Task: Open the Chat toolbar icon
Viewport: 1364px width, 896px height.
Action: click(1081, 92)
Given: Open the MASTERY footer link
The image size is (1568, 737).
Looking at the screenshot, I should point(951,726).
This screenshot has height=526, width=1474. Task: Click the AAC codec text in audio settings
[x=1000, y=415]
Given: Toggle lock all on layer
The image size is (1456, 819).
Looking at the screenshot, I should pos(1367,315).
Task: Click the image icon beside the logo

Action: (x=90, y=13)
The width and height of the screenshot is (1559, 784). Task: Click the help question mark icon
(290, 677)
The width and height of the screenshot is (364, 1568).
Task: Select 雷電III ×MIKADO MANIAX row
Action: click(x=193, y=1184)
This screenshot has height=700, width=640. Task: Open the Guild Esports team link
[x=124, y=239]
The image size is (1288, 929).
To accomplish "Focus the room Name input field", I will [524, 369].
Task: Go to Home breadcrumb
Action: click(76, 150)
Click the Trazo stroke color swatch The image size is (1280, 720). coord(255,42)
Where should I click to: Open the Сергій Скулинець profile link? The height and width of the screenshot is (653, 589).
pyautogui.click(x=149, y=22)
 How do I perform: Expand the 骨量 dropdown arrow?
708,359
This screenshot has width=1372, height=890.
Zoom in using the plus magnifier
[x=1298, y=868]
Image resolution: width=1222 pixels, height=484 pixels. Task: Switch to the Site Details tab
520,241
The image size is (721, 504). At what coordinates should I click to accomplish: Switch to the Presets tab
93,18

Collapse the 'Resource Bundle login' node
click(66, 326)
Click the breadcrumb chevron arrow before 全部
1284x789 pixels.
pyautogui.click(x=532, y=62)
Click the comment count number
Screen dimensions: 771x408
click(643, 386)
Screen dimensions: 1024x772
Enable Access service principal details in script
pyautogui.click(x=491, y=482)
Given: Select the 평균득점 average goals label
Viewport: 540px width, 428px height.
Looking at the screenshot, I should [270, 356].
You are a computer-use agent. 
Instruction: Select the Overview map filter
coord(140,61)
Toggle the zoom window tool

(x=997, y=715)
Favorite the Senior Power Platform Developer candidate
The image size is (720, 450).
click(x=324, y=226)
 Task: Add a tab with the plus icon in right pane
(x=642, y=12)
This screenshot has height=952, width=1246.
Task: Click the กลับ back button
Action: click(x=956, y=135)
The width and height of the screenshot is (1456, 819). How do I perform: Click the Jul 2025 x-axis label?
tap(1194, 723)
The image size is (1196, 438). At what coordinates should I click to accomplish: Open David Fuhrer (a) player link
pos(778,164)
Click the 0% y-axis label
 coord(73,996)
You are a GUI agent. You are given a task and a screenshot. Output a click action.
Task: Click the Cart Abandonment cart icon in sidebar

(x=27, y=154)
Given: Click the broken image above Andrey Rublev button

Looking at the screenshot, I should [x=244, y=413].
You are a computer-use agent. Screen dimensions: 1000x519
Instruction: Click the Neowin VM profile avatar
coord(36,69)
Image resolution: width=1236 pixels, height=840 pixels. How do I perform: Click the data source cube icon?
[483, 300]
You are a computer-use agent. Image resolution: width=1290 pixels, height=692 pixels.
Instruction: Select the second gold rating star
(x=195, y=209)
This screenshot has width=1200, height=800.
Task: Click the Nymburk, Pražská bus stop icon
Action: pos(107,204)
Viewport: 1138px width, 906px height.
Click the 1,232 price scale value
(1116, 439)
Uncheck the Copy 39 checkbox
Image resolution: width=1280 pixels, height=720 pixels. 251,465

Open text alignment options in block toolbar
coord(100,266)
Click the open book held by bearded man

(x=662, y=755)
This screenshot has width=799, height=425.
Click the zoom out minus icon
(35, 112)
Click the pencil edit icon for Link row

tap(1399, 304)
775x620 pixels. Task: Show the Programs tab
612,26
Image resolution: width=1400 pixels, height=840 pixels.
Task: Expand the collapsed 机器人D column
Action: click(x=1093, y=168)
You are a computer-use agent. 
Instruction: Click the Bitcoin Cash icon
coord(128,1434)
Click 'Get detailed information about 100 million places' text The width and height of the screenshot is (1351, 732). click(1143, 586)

● **What the task requires**
Reproduce only the data from the line with "The image size is (1288, 929)." to the line with "coord(36,69)", changing "Cart Abandonment" to "Abandoned Checkout" and keeping everything else identical.

● **The result**
The image size is (1288, 929).
To accomplish "Focus the room Name input field", I will [524, 369].
Task: Go to Home breadcrumb
Action: click(76, 150)
Click the Trazo stroke color swatch The image size is (1280, 720). coord(255,42)
Where should I click to: Open the Сергій Скулинець profile link? The height and width of the screenshot is (653, 589).
pyautogui.click(x=149, y=22)
 How do I perform: Expand the 骨量 dropdown arrow?
708,359
This screenshot has width=1372, height=890.
Zoom in using the plus magnifier
[x=1298, y=868]
Image resolution: width=1222 pixels, height=484 pixels. Task: Switch to the Site Details tab
520,241
The image size is (721, 504). At what coordinates should I click to accomplish: Switch to the Presets tab
93,18

Collapse the 'Resource Bundle login' node
click(66, 326)
Click the breadcrumb chevron arrow before 全部
1284x789 pixels.
pyautogui.click(x=532, y=62)
Click the comment count number
Screen dimensions: 771x408
click(643, 386)
Screen dimensions: 1024x772
Enable Access service principal details in script
pyautogui.click(x=491, y=482)
Given: Select the 평균득점 average goals label
Viewport: 540px width, 428px height.
Looking at the screenshot, I should [270, 356].
You are a computer-use agent. 
Instruction: Select the Overview map filter
coord(140,61)
Toggle the zoom window tool

(x=997, y=715)
Favorite the Senior Power Platform Developer candidate
The image size is (720, 450).
click(x=324, y=226)
 Task: Add a tab with the plus icon in right pane
(x=642, y=12)
This screenshot has height=952, width=1246.
Task: Click the กลับ back button
Action: click(x=956, y=135)
The width and height of the screenshot is (1456, 819). How do I perform: Click the Jul 2025 x-axis label?
tap(1194, 723)
The image size is (1196, 438). At what coordinates should I click to accomplish: Open David Fuhrer (a) player link
pos(778,164)
Click the 0% y-axis label
 coord(73,996)
You are a GUI agent. You are given a task and a screenshot. Output a click action.
Task: Click the Abandoned Checkout cart icon in sidebar

(x=27, y=154)
Given: Click the broken image above Andrey Rublev button

Looking at the screenshot, I should [x=244, y=413].
You are a computer-use agent. Screen dimensions: 1000x519
Instruction: Click the Neowin VM profile avatar
coord(36,69)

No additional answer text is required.